To the patients who met the inclusion criteria an initial daily dose of 100 IU of rFSH was administered for 10 days, starting on the second day of menstruation. As of the 6th day and until the 10th day, the antagonist was also administered. Between day 10 and 11, when the follicles reached a diameter of approximately 17 mm, as determined by transvaginal ultrasound, the patients were given human chorionic gonadotropin [hCG], and on day 13 oocyte retrieval was performed.

Patients who did not present a good response within the first eight days, i.e., whose follicles did not show satisfactory growth [at least 14 mm or did not grow at least 4 follicles over 10 mm] for further treatment, had their treatment cycles canceled. A new cycle can be started with the same or a higher dosage, according to medical indication.
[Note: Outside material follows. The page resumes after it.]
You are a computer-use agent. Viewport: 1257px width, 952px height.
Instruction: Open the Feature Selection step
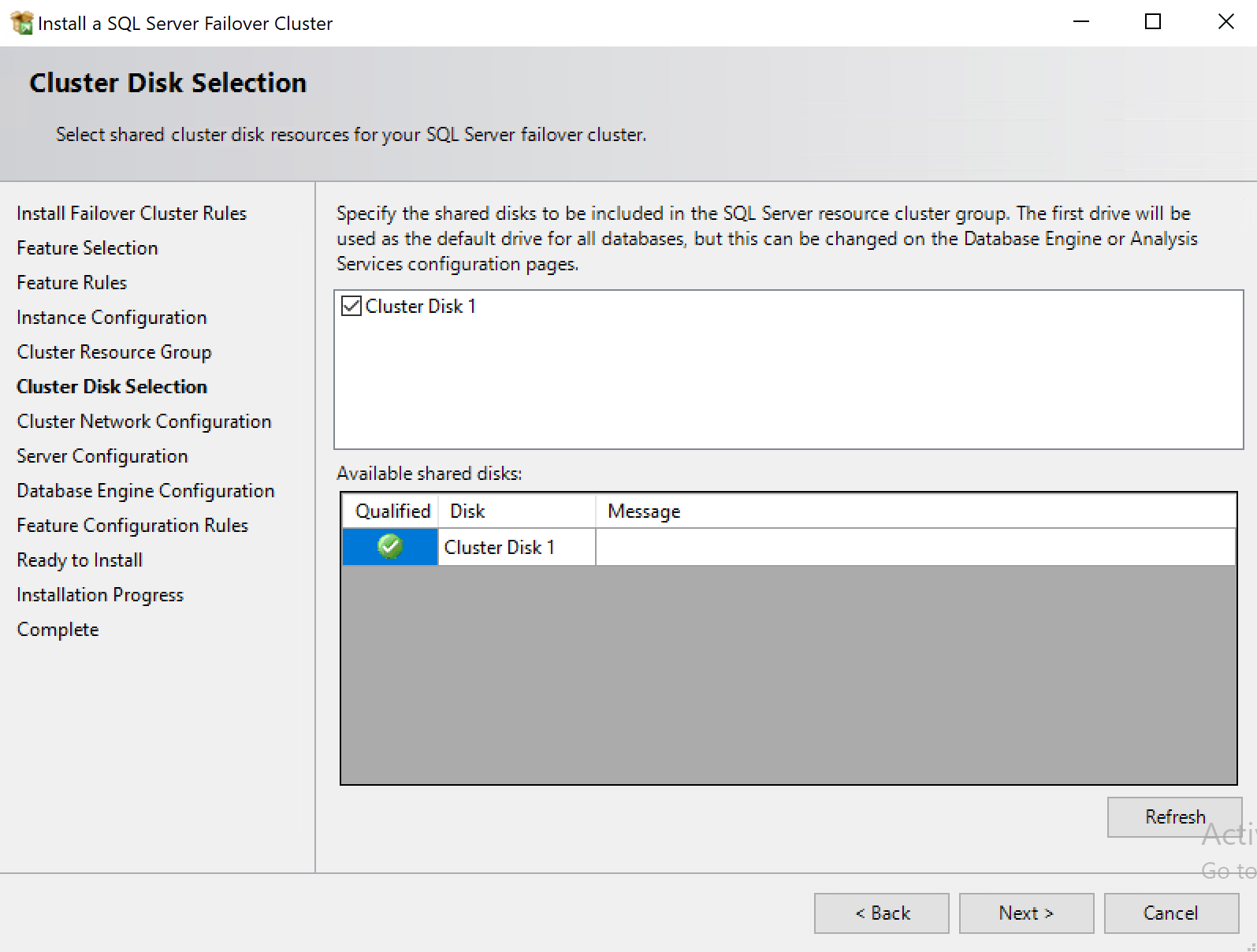(x=87, y=248)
With regard to the controlled ovarian stimulation we considered: i] Ovarian hyperstimulation syndrome [OHSS], characterized by multiple ovarian follicles [≥20 follicles] accompanied by ≥4000 IU of serum estradiol and possible clinical symptoms such as ascites, hematological changes [hemoconcentration], pleural effusion, and liver and/or coagulation abnormalities according to the classification proposed by Golan et al. [1989][12]; ii] Hyperresponse, when after 6 days of ovarian stimulation with gonadotropins there was the development of ≥12 ≤ 19 follicles, without clinical symptoms of OHSS; iii] Poor response, when after 6 days of ovarian stimulation with gonadotropins only up to 3 follicles smaller than 14 mm developed; and iv] Satisfactory response, when after 6 days of ovarian stimulation with gonadotropins 4 to 12 follicles larger than 14 mm had developed.


The study included 212 patients who underwent high-complexity assisted reproduction treatments, of which 53.8% [114/212] presented a satisfactory response to controlled ovarian hyperstimulation, 25.9% [55/212] were classified as poor responders, 14.2% [30/212] showed a hyper-response, and 6.1% [13/212] developed ovarian hyperstimulation syndrome [OHSS], as shown in Table 1.

Table 1 Classification of patients according to their response to controlled ovarian hyperstimulation with an initial dose of 100 IU of rFSH

Considering the patients with poor response, 20 out of 55 started a new treatment cycle with an initial dose of 200 IU of rFSH, and 65% [13/20] showed a satisfactory response, 10% [2/20] a poor response, 20% [4/20] a hyperresponse, and 5% [1/20] developed OHSS, as shown in Table 2.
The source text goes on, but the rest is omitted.